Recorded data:
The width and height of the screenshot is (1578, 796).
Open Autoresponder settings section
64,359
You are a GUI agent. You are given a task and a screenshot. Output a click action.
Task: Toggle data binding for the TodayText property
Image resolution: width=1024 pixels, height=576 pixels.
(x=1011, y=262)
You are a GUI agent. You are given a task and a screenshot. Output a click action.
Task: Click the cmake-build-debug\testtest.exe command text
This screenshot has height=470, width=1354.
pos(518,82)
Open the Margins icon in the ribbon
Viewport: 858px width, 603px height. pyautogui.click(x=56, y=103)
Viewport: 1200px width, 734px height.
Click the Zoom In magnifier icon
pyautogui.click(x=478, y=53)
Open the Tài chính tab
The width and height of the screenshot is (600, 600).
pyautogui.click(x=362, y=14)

What is required: Rewrite all of the recorded data above, changing every occurrence of "GUI agent" to "interface agent" and leaving everything else untouched.

Result:
The width and height of the screenshot is (1578, 796).
Open Autoresponder settings section
64,359
You are a interface agent. You are given a task and a screenshot. Output a click action.
Task: Toggle data binding for the TodayText property
Image resolution: width=1024 pixels, height=576 pixels.
(x=1011, y=262)
You are a interface agent. You are given a task and a screenshot. Output a click action.
Task: Click the cmake-build-debug\testtest.exe command text
This screenshot has height=470, width=1354.
pos(518,82)
Open the Margins icon in the ribbon
Viewport: 858px width, 603px height. pyautogui.click(x=56, y=103)
Viewport: 1200px width, 734px height.
Click the Zoom In magnifier icon
pyautogui.click(x=478, y=53)
Open the Tài chính tab
The width and height of the screenshot is (600, 600).
pyautogui.click(x=362, y=14)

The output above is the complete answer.